И еще – второй рекламный щит.

Вчера он был заполнен людьми, стоящими на крыльце. Теперь вместо семи (или восьми) силуэтов я видела лишь лицо, максимально укрупненное. Лицо принадлежало молодому человеку, и его можно было назвать даже красивым, если бы не ощущение опасности, от него исходящее.

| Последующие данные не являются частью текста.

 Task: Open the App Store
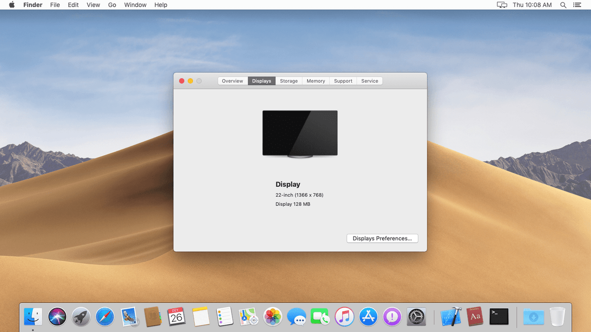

Лицо было незнакомо мне, я никогда не видела этого юношу прежде. Даже мельком, даже вскользь, в вагоне метро, в магазине, в химчистке, в редакциях изданий, где я когда-либо работала. Иначе я обязательно вспомнила бы его черты -

такие лица не забываются.

«Jeroglifista» – было выведено под подбородком молодого человека. «Jeroglifista» вместо вчерашнего «Concepcion Jeronima. 13».

Я рывком захлопнула альбом – если бы из него вдруг полезли ядовитые змеи, вряд ли я сделала бы это быстрее. Так же быстро я запихнула «Мир Анри Картье-Брессона» под кровать и повернулась к коту:

– Не делай из меня идиотку, дружок. Не делай из меня сумасшедшую. Еще никому это не удавалось, включая мусика. Не удастся и тебе.

Домино тотчас откликнулся: он прыгнул ко мне на колени и заурчал.

– Ладно, ладно, я не сержусь. А ласкаться будем вечером, сейчас нет времени, извини. Сейчас мне надо собираться на работу.

Ничего особенного не произошло, уговаривала я себя, мало ли что со сна не померещится! Не стоит поддаваться панике. С головой у тебя не было никаких проблем, лапуля, – никогда. Не стоит забывать об этом. А о Мадриде-33 – забудь!..

Так, интуитивно применяя все известные мне нейролингвистические техники и методы успокоения, я покинула спальню. Какие еще сюрпризы в исполнении Домино меня ожидают?

Куча дерьма в кошачьем горшке, вот какие.

Куча дерьма разом успокоила меня: она ясно дала понять, что (при всех прочих) Домино является самым обыкновенным котом и никакие кошачьи порывы ему не чужды. Вещи в кабинете стояли на местах, на окнах смирнехонько висели занавески, на хрустальную вазу никто не покусился, на компьютерную мышь – тоже; все было как всегда.

– Умник! Хороший кот! – похвалила я Домино и направилась в ванную принять душ.

Тут-то меня и ждала неприятность.

Началось с того, что, вымывшись, нанеся на лицо вполне целомудренный макияж и приступив к волосам, я обнаружила, что они не расчесываются. И что моя любимая массажная щетка вязнет в них, как французы в смоленских болотах в позапрошлую Отечественную войну. Такого не случалось никогда! Если правда, что волосы – суть отражение характера, то мой был мягким, покладистым, шелковым. Последние десять лет я носила одну и ту же прическу, «no logo»7 – называла ее моя подружка Милли-Ванилли. Смысл прически заключался в свободно отрастающих прядях, которые оставалось только аккуратно подравнивать ножницами на концах. Длина волос не менялась со времен дефолта и составляла пол-аршина, или восемь вершков, или 35 сантиметров.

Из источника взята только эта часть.